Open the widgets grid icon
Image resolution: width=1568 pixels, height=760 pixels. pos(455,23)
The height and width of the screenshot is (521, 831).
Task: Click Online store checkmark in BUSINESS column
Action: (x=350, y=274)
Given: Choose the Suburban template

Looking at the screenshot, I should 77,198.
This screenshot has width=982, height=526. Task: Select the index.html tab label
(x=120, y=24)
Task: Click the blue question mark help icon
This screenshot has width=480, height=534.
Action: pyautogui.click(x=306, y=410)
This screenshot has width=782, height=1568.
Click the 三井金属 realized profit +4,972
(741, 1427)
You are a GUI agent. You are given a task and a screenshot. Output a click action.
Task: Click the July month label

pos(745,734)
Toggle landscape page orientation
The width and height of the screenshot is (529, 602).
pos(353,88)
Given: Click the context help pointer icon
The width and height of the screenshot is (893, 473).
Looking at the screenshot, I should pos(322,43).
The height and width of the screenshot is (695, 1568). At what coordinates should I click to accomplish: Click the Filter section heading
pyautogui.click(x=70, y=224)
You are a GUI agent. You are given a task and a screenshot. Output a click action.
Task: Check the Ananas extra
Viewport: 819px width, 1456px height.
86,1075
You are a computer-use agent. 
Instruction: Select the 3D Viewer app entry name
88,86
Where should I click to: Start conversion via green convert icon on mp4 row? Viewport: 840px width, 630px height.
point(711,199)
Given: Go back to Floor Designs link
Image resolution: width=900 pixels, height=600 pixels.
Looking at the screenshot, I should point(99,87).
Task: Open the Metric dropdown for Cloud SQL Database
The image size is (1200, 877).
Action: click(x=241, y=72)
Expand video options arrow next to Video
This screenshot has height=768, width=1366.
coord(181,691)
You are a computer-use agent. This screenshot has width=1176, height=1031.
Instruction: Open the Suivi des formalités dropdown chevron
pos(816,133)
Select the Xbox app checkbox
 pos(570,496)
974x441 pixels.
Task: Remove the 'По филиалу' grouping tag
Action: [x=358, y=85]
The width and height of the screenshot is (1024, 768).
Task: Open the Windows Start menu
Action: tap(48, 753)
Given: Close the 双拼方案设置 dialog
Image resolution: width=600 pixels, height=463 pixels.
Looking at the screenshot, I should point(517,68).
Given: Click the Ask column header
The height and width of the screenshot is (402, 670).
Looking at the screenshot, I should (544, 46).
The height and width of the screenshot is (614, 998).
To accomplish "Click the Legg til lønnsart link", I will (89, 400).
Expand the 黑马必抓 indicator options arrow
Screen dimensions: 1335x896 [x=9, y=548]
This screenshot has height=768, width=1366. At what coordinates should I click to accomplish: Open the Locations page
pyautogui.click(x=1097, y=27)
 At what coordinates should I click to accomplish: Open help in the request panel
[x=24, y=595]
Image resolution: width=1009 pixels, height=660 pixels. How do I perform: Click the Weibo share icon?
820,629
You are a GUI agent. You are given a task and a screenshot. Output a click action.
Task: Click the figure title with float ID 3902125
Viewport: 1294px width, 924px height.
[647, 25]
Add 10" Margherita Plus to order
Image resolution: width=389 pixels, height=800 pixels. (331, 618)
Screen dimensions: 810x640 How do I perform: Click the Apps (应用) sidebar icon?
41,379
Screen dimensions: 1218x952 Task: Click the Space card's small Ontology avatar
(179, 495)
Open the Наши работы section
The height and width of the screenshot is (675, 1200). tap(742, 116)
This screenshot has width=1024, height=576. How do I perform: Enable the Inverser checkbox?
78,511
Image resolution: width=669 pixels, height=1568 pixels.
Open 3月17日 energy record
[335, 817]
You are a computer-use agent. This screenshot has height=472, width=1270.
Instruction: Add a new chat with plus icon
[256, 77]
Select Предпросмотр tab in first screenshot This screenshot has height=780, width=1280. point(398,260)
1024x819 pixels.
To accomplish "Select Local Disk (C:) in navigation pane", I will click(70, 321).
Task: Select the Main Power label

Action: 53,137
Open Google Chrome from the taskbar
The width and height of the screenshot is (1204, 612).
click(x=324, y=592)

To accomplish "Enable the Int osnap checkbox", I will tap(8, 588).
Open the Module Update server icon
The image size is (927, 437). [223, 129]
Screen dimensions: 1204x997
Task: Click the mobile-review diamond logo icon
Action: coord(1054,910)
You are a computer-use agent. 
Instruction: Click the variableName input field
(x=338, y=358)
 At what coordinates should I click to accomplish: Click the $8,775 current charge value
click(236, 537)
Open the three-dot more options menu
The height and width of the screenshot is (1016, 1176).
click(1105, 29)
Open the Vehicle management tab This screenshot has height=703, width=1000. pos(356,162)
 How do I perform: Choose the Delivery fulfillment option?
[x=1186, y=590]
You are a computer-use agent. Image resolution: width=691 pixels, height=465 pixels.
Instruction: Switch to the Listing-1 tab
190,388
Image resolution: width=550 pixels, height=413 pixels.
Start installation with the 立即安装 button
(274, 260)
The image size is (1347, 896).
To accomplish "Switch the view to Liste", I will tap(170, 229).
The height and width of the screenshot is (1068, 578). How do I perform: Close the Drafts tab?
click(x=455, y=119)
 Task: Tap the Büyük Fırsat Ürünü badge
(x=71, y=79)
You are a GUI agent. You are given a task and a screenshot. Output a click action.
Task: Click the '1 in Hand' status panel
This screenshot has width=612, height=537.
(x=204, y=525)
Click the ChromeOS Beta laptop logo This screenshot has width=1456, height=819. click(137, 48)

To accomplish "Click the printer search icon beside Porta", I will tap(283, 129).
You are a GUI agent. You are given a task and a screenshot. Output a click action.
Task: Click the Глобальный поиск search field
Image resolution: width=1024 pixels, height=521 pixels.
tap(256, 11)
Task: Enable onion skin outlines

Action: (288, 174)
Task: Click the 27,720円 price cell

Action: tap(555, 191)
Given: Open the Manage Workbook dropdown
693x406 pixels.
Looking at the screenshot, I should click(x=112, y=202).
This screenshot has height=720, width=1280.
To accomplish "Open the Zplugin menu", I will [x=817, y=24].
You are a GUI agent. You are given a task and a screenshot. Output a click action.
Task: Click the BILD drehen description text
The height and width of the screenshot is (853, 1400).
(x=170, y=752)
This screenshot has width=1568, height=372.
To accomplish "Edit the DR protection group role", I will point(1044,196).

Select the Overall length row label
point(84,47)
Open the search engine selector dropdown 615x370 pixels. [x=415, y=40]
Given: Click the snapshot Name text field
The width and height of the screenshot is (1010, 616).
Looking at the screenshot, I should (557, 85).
**********
Goal of the exercise:
Restate the listing word for word.

Exercise output:
Open the widgets grid icon
Image resolution: width=1568 pixels, height=760 pixels. pos(455,23)
The height and width of the screenshot is (521, 831).
Task: Click Online store checkmark in BUSINESS column
Action: (x=350, y=274)
Given: Choose the Suburban template

Looking at the screenshot, I should 77,198.
This screenshot has width=982, height=526. Task: Select the index.html tab label
(x=120, y=24)
Task: Click the blue question mark help icon
This screenshot has width=480, height=534.
Action: pyautogui.click(x=306, y=410)
This screenshot has width=782, height=1568.
Click the 三井金属 realized profit +4,972
(741, 1427)
You are a GUI agent. You are given a task and a screenshot. Output a click action.
Task: Click the July month label

pos(745,734)
Toggle landscape page orientation
The width and height of the screenshot is (529, 602).
pos(353,88)
Given: Click the context help pointer icon
The width and height of the screenshot is (893, 473).
Looking at the screenshot, I should pos(322,43).
The height and width of the screenshot is (695, 1568). At what coordinates should I click to accomplish: Click the Filter section heading
pyautogui.click(x=70, y=224)
You are a GUI agent. You are given a task and a screenshot. Output a click action.
Task: Check the Ananas extra
Viewport: 819px width, 1456px height.
86,1075
You are a computer-use agent. 
Instruction: Select the 3D Viewer app entry name
88,86
Where should I click to: Start conversion via green convert icon on mp4 row? Viewport: 840px width, 630px height.
point(711,199)
Given: Go back to Floor Designs link
Image resolution: width=900 pixels, height=600 pixels.
Looking at the screenshot, I should point(99,87).
Task: Open the Metric dropdown for Cloud SQL Database
The image size is (1200, 877).
Action: click(x=241, y=72)
Expand video options arrow next to Video
This screenshot has height=768, width=1366.
coord(181,691)
You are a computer-use agent. This screenshot has width=1176, height=1031.
Instruction: Open the Suivi des formalités dropdown chevron
pos(816,133)
Select the Xbox app checkbox
 pos(570,496)
974x441 pixels.
Task: Remove the 'По филиалу' grouping tag
Action: [x=358, y=85]
The width and height of the screenshot is (1024, 768).
Task: Open the Windows Start menu
Action: tap(48, 753)
Given: Close the 双拼方案设置 dialog
Image resolution: width=600 pixels, height=463 pixels.
Looking at the screenshot, I should point(517,68).
Given: Click the Ask column header
The height and width of the screenshot is (402, 670).
Looking at the screenshot, I should (544, 46).
The height and width of the screenshot is (614, 998).
To accomplish "Click the Legg til lønnsart link", I will (89, 400).
Expand the 黑马必抓 indicator options arrow
Screen dimensions: 1335x896 [x=9, y=548]
This screenshot has height=768, width=1366. At what coordinates should I click to accomplish: Open the Locations page
pyautogui.click(x=1097, y=27)
 At what coordinates should I click to accomplish: Open help in the request panel
[x=24, y=595]
Image resolution: width=1009 pixels, height=660 pixels. How do I perform: Click the Weibo share icon?
820,629
You are a GUI agent. You are given a task and a screenshot. Output a click action.
Task: Click the figure title with float ID 3902125
Viewport: 1294px width, 924px height.
[647, 25]
Add 10" Margherita Plus to order
Image resolution: width=389 pixels, height=800 pixels. (331, 618)
Screen dimensions: 810x640 How do I perform: Click the Apps (应用) sidebar icon?
41,379
Screen dimensions: 1218x952 Task: Click the Space card's small Ontology avatar
(179, 495)
Open the Наши работы section
The height and width of the screenshot is (675, 1200). tap(742, 116)
This screenshot has width=1024, height=576. How do I perform: Enable the Inverser checkbox?
78,511
Image resolution: width=669 pixels, height=1568 pixels.
Open 3月17日 energy record
[335, 817]
You are a computer-use agent. This screenshot has height=472, width=1270.
Instruction: Add a new chat with plus icon
[256, 77]
Select Предпросмотр tab in first screenshot This screenshot has height=780, width=1280. point(398,260)
1024x819 pixels.
To accomplish "Select Local Disk (C:) in navigation pane", I will click(70, 321).
Task: Select the Main Power label

Action: 53,137
Open Google Chrome from the taskbar
The width and height of the screenshot is (1204, 612).
click(x=324, y=592)

To accomplish "Enable the Int osnap checkbox", I will tap(8, 588).
Open the Module Update server icon
The image size is (927, 437). [223, 129]
Screen dimensions: 1204x997
Task: Click the mobile-review diamond logo icon
Action: coord(1054,910)
You are a computer-use agent. 
Instruction: Click the variableName input field
(x=338, y=358)
 At what coordinates should I click to accomplish: Click the $8,775 current charge value
click(236, 537)
Open the three-dot more options menu
The height and width of the screenshot is (1016, 1176).
click(1105, 29)
Open the Vehicle management tab This screenshot has height=703, width=1000. pos(356,162)
 How do I perform: Choose the Delivery fulfillment option?
[x=1186, y=590]
You are a computer-use agent. Image resolution: width=691 pixels, height=465 pixels.
Instruction: Switch to the Listing-1 tab
190,388
Image resolution: width=550 pixels, height=413 pixels.
Start installation with the 立即安装 button
(274, 260)
The image size is (1347, 896).
To accomplish "Switch the view to Liste", I will tap(170, 229).
The height and width of the screenshot is (1068, 578). How do I perform: Close the Drafts tab?
click(x=455, y=119)
 Task: Tap the Büyük Fırsat Ürünü badge
(x=71, y=79)
You are a GUI agent. You are given a task and a screenshot. Output a click action.
Task: Click the '1 in Hand' status panel
This screenshot has width=612, height=537.
(x=204, y=525)
Click the ChromeOS Beta laptop logo This screenshot has width=1456, height=819. click(137, 48)

To accomplish "Click the printer search icon beside Porta", I will tap(283, 129).
You are a GUI agent. You are given a task and a screenshot. Output a click action.
Task: Click the Глобальный поиск search field
Image resolution: width=1024 pixels, height=521 pixels.
tap(256, 11)
Task: Enable onion skin outlines

Action: (288, 174)
Task: Click the 27,720円 price cell

Action: tap(555, 191)
Given: Open the Manage Workbook dropdown
693x406 pixels.
Looking at the screenshot, I should click(x=112, y=202).
This screenshot has height=720, width=1280.
To accomplish "Open the Zplugin menu", I will [x=817, y=24].
You are a GUI agent. You are given a task and a screenshot. Output a click action.
Task: Click the BILD drehen description text
The height and width of the screenshot is (853, 1400).
(x=170, y=752)
This screenshot has width=1568, height=372.
To accomplish "Edit the DR protection group role", I will point(1044,196).

Select the Overall length row label
point(84,47)
Open the search engine selector dropdown 615x370 pixels. [x=415, y=40]
Given: Click the snapshot Name text field
The width and height of the screenshot is (1010, 616).
Looking at the screenshot, I should (557, 85).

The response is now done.